7 Day Family Tree Genealogy & Ancestry Research
Finally! Here’s how to quickly and easily uncover the forgotten pieces of family history you probably thought had been lost forever…even if you haven’t stepped foot in a library since high school and don’t know the first thing about researching online.
7 Day Family Tree Genealogy & Ancestry Research

Wednesday, July 26, 2006

Web site includes census records

Ancestry.com, based in Provo, was expected to announce Thursday that it copied complete U.S. Census records from 1790 to 1930 - an effort that took workers a combined 6.6 million hours of labor.
The U.S. government waits 72 years before releasing original census documents containing such personal information as an individual's occupation - actor Tom Hanks' grandfather, Clarence Frager, made a living as a rodent inspector, a 1930 census record reveals.
Workers for Ancestry.com spent so much time compiling these records because they had to decipher the handwriting on millions of census forms. They had to index and catalog every name, and scan images of the census documents, which were to be on the Web site starting Thursday.
In all, workers made 22 billion keystrokes to organize all the information, the company said.
Ancestry.com, which claims more than 725,000 paid subscribers, says it now has the only online repository with the complete historic U.S. Census records that are searchable.
To do it, the company had to make a "vast investment in technology, people, research and tools," Tim Sullivan, Ancestry.com's chief executive, said in a statement.
"We are just beginning to scratch the surface in terms of the amount of content we can offer and the millions of people all over the globe we can connect," he said.
The company planned a media tour of its operations Thursday, where it keeps dusty paper records and a data center with 3,000 computer servers.

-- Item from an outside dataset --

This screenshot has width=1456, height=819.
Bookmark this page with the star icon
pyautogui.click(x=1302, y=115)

The latest project added 540 million names, increasing the company's genealogical database to 600 terabytes of data. A terabyte equals a thousand billion bytes.
It includes 13 million original census images scanned and transcribed from 15,000 rolls of microfilm.

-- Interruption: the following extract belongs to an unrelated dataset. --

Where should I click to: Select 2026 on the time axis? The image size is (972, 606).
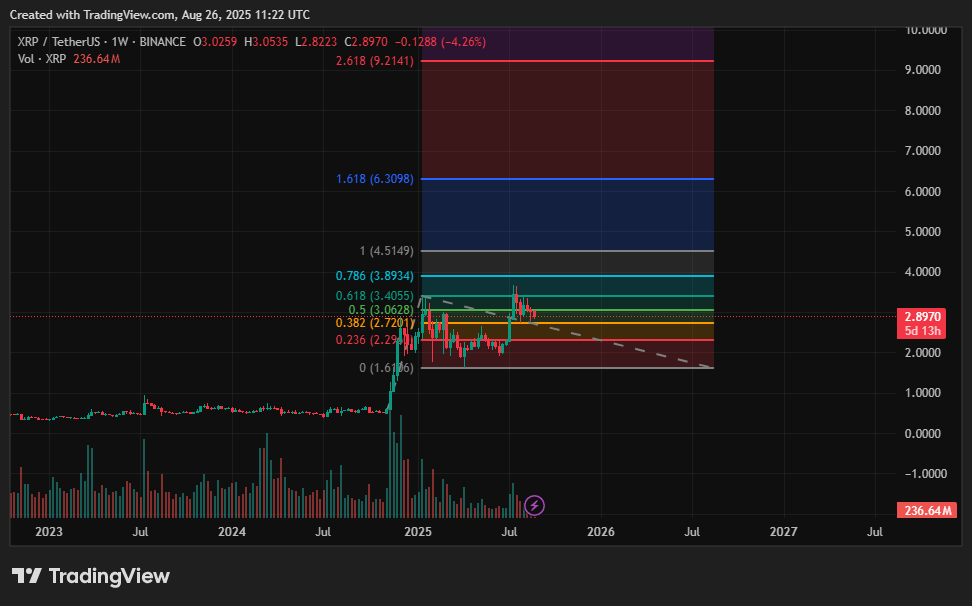click(601, 532)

The information details more than just names or population numbers. It includes people's moves across the country, their race, marital status, assets, residence, schooling and other personal information.
It was a big accomplishment to put 140 years of full census documents into a single computer database, said Ruth Carr, department chief of local history and genealogy at New York Public Library.

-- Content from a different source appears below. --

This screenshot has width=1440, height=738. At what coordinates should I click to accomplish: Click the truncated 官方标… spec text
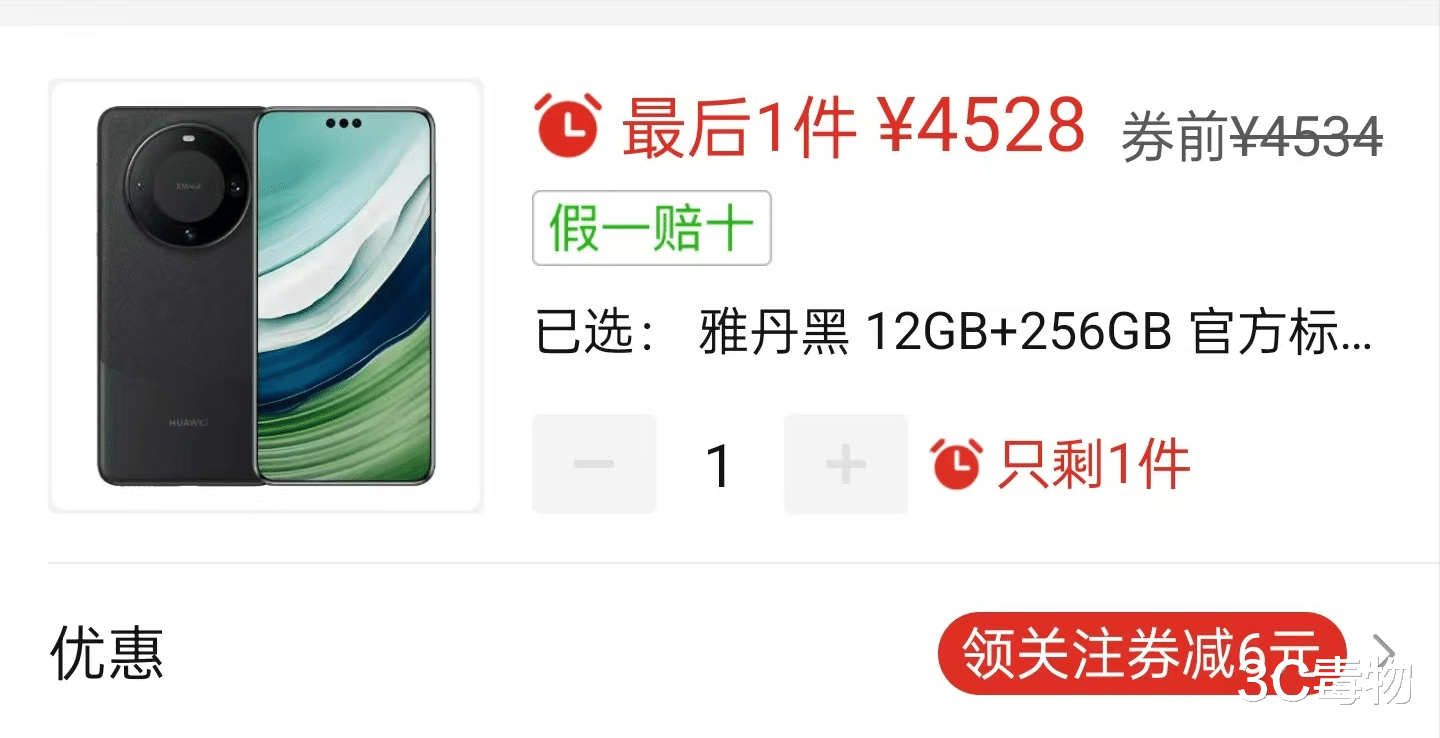click(1282, 333)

Until now, "researchers had to work with thousands of reels of microfilm in order to find a specific person or family they wanted to learn about," Carr said. "With the digitization of the census, it is now possible for someone to type a name in the search box, and within seconds view the image of the actual census page."
The historical records revealed some quirks. For instance, Abraham Lincoln's wife, Mary, reported growing only seven years older between the 1850 and the 1860 census.
In 1930, Harry Truman was living at his mother-in-law's house, just 15 years before he became president.
Ancestry.com is part of a network of Web sites owned by MyFamily.com Inc. It charges annual fees of $155.40 for U.S. records and $347.40 for world records. Monthly fees start at $29.95.